Histochemical lectin staining of rBC2LCN in clinical GC samples
We also evaluated the affinity of rBC2LCN lectin in clinical GC specimens and adjacent normal stomach tissues. Of the 32 clinical cases, all SRC cases (n = 6) showed highly positive staining (greater than 2 +) for rBC2LCN (Fig. 3A, D). In addition, 15 (71.4%) of the 21 poorly differentiated, 8 (88.9%) of 9 moderately differentiated, and 4 (57.1%) of 7 well differentiated adenocarcinomas were strongly positive for rBC2LCN (Fig. 3B, D). Only five (15.6%) of the 32 clinical samples had a focal negative staining area, and none of the samples stained completely negative. In the normal stomach tissues, 6 (18.8%) were negative, 18 (56.3%) were slightly positive (1 +), 8 (25%) were positive (2 +), and none were highly positive (3 +). Positive ratio of greater than 2 + was 8 (25%) in normal tissues, and the ratio was lower than SRC (p = 0.201) and NSRC (p = 0.071); however, those were not significant. Also, the difference between SRC and NSRC was not significant (p = 0.990) (Fig. 3D).
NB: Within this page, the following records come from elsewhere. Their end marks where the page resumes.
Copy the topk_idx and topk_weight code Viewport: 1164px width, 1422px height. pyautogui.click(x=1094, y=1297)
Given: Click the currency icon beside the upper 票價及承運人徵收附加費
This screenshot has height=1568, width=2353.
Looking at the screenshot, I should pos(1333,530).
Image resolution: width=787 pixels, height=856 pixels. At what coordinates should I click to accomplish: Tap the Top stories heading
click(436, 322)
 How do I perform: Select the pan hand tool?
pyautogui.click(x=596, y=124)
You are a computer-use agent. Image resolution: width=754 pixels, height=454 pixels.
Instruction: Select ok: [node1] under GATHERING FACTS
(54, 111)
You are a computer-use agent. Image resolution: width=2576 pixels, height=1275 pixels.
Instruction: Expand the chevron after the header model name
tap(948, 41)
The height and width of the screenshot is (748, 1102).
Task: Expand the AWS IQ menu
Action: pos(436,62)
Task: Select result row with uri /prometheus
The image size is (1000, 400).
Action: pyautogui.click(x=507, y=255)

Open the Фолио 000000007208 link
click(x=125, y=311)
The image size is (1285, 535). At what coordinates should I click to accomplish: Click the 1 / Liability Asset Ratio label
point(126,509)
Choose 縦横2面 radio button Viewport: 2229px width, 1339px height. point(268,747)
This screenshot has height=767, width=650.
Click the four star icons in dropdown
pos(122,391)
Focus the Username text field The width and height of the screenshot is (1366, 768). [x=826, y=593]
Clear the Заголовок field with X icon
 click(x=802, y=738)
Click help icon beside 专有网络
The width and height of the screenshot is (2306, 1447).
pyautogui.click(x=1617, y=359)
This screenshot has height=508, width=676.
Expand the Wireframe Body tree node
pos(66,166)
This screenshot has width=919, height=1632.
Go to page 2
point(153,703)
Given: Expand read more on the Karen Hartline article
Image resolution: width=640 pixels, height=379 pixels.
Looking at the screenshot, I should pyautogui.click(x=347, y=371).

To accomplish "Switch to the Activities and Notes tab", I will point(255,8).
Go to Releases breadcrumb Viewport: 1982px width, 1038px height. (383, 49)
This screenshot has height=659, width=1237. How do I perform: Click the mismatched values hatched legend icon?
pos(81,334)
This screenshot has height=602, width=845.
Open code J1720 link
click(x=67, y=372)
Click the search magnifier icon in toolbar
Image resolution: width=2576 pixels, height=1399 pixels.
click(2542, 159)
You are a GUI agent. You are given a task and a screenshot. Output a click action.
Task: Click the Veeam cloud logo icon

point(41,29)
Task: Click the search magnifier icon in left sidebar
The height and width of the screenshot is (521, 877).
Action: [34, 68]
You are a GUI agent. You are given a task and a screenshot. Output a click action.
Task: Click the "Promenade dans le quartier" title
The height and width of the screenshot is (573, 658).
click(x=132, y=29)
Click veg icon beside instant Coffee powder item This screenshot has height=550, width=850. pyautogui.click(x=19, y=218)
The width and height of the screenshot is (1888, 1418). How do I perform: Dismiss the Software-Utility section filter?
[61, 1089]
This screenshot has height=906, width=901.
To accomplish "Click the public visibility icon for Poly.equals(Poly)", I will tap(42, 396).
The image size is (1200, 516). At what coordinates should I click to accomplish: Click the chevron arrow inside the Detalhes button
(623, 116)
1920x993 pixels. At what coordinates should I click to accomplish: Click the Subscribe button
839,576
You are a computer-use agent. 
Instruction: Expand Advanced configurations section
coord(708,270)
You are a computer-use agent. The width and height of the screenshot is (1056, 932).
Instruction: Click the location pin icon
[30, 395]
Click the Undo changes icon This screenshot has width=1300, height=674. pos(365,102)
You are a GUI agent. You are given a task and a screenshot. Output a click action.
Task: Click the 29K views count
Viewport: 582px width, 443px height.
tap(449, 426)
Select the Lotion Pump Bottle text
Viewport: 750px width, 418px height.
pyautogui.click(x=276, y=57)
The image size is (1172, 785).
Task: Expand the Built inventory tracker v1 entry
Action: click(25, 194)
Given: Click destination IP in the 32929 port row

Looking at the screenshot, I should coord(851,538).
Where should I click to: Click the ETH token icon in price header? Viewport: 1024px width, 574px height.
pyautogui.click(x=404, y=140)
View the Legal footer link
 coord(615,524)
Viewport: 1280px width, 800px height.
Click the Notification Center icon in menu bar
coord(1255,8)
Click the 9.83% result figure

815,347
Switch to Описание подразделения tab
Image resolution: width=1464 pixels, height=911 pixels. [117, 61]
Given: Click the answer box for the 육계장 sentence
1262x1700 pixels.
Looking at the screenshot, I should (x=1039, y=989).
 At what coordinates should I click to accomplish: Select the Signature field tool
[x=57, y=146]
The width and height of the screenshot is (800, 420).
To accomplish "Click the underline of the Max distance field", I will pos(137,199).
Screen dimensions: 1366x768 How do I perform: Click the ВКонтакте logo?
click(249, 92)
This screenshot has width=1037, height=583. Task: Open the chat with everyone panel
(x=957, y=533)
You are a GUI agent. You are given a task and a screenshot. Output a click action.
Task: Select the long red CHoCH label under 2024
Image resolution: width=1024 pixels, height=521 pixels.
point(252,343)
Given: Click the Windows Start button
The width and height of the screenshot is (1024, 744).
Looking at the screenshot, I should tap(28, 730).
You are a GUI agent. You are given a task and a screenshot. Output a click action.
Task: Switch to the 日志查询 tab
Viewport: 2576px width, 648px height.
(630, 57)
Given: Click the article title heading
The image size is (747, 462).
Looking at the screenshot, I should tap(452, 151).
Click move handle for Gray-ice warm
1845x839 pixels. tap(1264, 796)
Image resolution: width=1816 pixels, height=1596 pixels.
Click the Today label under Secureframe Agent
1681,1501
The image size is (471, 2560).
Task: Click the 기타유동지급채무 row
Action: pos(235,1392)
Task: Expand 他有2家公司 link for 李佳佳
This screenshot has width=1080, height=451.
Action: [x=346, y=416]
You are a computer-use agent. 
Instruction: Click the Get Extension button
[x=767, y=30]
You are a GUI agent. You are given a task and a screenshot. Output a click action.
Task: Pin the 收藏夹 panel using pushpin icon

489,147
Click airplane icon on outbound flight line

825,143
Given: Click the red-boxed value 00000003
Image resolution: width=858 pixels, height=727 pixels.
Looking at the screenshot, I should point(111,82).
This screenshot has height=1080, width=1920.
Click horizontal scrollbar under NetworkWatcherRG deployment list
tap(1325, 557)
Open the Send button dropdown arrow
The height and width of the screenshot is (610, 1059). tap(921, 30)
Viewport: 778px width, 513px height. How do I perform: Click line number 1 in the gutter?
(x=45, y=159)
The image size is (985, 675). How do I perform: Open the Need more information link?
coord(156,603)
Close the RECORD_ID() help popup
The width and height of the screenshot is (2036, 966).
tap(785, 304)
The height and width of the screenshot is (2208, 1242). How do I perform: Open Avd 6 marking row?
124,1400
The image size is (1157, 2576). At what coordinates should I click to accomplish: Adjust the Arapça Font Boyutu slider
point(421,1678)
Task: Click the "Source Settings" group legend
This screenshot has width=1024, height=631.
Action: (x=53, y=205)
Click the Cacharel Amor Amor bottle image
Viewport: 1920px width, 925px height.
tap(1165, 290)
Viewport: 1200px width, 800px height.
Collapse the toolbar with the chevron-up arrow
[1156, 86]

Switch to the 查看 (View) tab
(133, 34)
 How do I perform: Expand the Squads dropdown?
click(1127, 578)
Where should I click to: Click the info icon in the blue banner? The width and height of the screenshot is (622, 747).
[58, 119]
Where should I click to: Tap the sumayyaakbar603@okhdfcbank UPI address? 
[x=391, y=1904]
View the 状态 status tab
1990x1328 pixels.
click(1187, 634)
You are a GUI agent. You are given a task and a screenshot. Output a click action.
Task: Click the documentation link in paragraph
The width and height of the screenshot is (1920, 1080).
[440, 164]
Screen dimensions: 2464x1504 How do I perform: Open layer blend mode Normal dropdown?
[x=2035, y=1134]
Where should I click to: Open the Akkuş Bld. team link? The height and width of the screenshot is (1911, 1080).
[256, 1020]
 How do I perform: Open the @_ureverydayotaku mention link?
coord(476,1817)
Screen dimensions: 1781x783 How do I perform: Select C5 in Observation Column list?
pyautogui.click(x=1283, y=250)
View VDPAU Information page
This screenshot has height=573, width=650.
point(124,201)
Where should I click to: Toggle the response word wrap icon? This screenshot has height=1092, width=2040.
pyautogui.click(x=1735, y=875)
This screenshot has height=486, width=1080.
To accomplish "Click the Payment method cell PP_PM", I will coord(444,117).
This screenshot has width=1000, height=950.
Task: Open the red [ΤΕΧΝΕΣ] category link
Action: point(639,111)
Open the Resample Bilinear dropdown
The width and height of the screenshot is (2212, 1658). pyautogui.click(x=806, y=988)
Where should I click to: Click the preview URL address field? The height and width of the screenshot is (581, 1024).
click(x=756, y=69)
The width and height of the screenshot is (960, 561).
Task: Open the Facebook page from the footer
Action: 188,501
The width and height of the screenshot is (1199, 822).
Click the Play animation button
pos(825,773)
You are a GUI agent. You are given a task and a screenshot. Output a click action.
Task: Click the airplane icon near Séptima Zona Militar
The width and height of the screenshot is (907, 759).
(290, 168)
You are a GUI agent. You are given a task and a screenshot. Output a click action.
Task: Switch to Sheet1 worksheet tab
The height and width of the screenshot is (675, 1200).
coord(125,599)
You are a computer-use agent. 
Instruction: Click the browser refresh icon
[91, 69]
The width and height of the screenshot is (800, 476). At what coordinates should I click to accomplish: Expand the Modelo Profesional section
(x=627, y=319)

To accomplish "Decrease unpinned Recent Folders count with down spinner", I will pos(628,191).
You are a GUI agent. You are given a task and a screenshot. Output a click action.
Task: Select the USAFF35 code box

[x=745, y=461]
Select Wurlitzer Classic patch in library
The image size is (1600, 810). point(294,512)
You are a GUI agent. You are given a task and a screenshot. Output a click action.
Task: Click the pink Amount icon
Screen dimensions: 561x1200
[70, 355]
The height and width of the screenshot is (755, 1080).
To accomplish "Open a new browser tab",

Cytotoxicity of rBC2LCN-PE38 conjugate in vitro
The cytocidal effect of rBC2LCN-PE38 was the highest in KATO-III (IC50 = 46.2 pg/mL), followed by NUGC-4 (IC50 = 89.7 pg/mL) (Fig. 2E). In contrast, NSRC cell lines had higher IC50 values, 1411 pg/mL for MKN-45 and 489.9 ng/mL for SNU-1. However, the IC50 value for NCI-N87 (104.0 pg/mL) was low, similar to that of the SRC cell lines.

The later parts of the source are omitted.